Current District D board director Kelly Bates offers no surprises in what she sees as the clear goal of the school district. Bates insists the district continue searching for ways to boost the performance of minority students, and all students and allow data, science and expertise to direct ways to implement goals set out by the school board. The school district needs her solid leadership on those issues.
Similarly, in District E, a push to drag partisan politics into the school district needs to be discouraged by voters.
Among three newcomers, Jason Lester, Bill Leach and Kristin Allan, Allan is the sound choice. Leach, a former county commissioner from Montana, said he wants to keep politics out of the school district board, but on his campaign website, he questions the legitimacy of mask mandate science and has avoided publicly supporting or opposing current mask mandate rules in Cherry Creek.
Lester, a director for Colorado Coalition for the Homeless, offers voters a teacher-centric platform, noting that a district with the best paid teachers would attract top talent willing to return those skills in the classroom for years longer than other school districts see tenure last.
Allan, an attorney, also sees staff compensation as key to raising student expectations and performance in the district.
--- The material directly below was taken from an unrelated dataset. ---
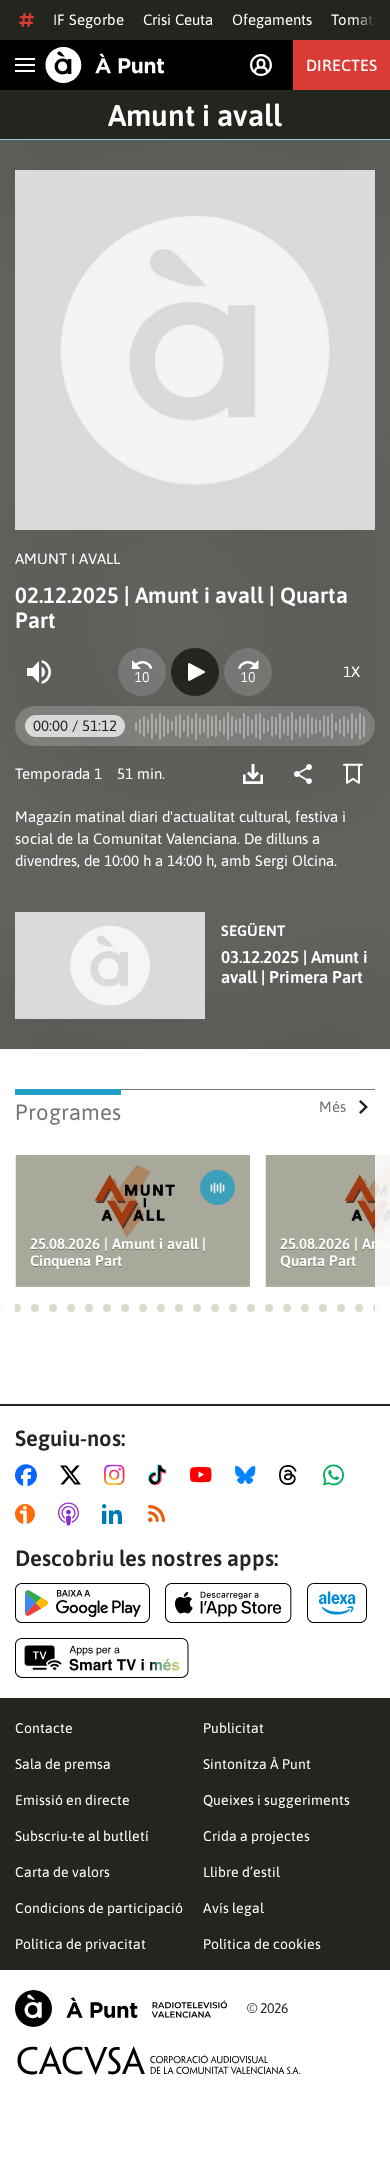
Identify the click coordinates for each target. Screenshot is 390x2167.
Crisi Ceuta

Her experience leading the school district’s accountability committee, however, makes her the natural choice in this race to bring critical analysis to both questions and answers brought by school district administrators.
While all of the challengers say that increased transparency is a needed goal for them in the election, only Bates and Allan have served in open forums and each have years of public comments and actions that make their own candidacies transparent to voters. We recommend those directors for Cherry Creek schools board.